◆ **DIRECTIONS**
In the records below, locate the line containing "Screen dimensions: 1456x819 How", then extract it and all following lines exactly, ending with the last line.

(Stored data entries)
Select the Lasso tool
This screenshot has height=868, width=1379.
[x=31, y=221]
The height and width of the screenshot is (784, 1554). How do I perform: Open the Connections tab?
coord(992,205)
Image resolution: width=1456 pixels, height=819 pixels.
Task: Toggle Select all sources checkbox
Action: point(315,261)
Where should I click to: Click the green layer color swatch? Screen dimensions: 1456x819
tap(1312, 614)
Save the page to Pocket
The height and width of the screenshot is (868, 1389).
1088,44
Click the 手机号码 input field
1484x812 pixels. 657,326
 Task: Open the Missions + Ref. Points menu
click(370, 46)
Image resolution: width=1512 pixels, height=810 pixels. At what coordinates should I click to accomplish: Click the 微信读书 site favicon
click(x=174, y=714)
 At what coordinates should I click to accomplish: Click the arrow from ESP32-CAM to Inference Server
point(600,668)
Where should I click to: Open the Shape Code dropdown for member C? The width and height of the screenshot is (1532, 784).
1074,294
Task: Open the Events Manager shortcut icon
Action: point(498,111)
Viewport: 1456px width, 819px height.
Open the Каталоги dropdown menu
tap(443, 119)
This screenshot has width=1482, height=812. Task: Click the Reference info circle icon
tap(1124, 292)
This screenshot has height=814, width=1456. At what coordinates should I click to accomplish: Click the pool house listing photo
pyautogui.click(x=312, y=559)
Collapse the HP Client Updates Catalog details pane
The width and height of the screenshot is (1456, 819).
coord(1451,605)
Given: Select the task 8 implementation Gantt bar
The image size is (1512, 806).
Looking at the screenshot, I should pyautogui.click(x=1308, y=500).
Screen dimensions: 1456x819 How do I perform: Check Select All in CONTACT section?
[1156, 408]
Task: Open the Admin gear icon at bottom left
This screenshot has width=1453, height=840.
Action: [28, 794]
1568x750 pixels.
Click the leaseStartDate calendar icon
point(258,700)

◆ **PROBLEM SOLUTION**
Screen dimensions: 1456x819 How do I perform: Check Select All in CONTACT section?
[1156, 408]
Task: Open the Admin gear icon at bottom left
This screenshot has width=1453, height=840.
Action: [28, 794]
1568x750 pixels.
Click the leaseStartDate calendar icon
point(258,700)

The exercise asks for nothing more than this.